══ Text shown ══

As a wife and mother, Anne-Claire wants to reach out to youth as well as mothers. Her illness doesn’t allow her to work. She doesn’t bring income to the home, and she has no showy deeds to present to the world. Yet, she is sowing: She shares the light of God with those around her, starting with her family.

CASSAN
Anne-Claire with her husband

What do I have left? I don’t have my mother or my father anymore, but I still have their piety, their sense of effort and commitment. My success will not be in the money, the furniture, or the fame that I will leave to my children. I hope to be able to leave them an example of will to go forward without being crushed by trials. A testament that you can be smiling and bright and give of yourself, even when you have lost so much.

She goes on with a special consideration for mothers: “Mothers should not underestimate their value. Faith is received at baptism, but it must be activated, and mothers must rediscover the meaning of their mission: to bring their children to God.”

═══
══ Recorded information ══

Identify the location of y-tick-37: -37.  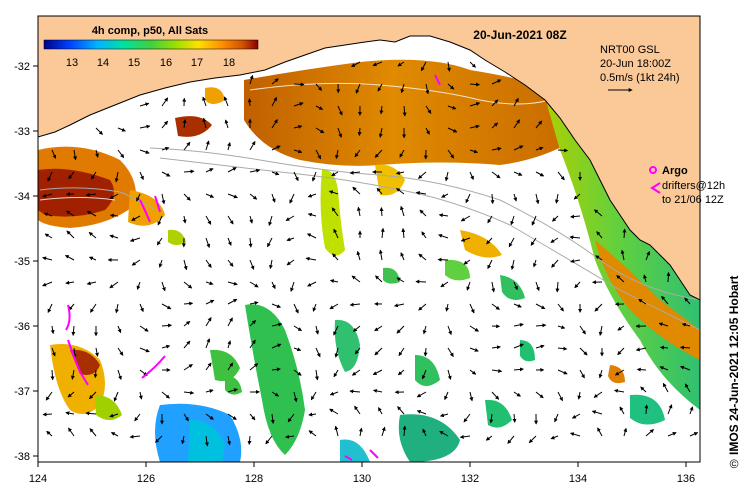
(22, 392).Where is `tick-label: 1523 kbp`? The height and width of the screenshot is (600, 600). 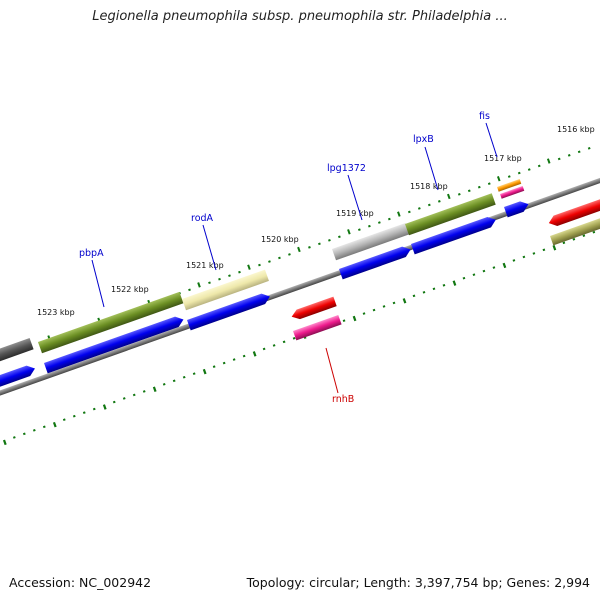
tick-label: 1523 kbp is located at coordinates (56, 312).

═══

### Work task
Extend the text about Anne-Claire, starting after its final sentence. The listing plays no part in this work.

### Task response
She also makes an appeal to young people: “I have wasted so much time. Everyone is loved by God, and young people should stop looking at social networks where everyone is identical. Everyone is unique! Let young people look for what makes them different, what makes them unique. The Lord will help them. ‘Become what you are and you will set the world on fire,’ wrote St. Catherine of Siena.”

Anne-Claire chose to write to bear witness. More than trying to convince people, she wants to remind the world of its need for transcendence. “Human beings want to manage everything, to explain everything, to control everything, but it’s good to hold on to mystery, to accept without understanding everything. That allows us to remain humble.”

She cites an example of this humility:

The example of the novices that my contemplative aunt was in charge of surely influenced me. These women apparently have no role in society, and yet when I visited them as a child, such light emanated from them! What matters is that each person is in their place. Some are called to great deeds, some are not, and Jesus wants to come and visit each one personally.

In this slowdown caused by her illness, Anne-Claire finds the necessary silence that allows her to let the Word resonate within her. “Faith and hope give great freedom. Freedom from what others think, freedom to go where the Lord calls. Each path is unique.”

And it is indeed a path, the path of a life towards Heaven, accompanied by Jesus and Mary.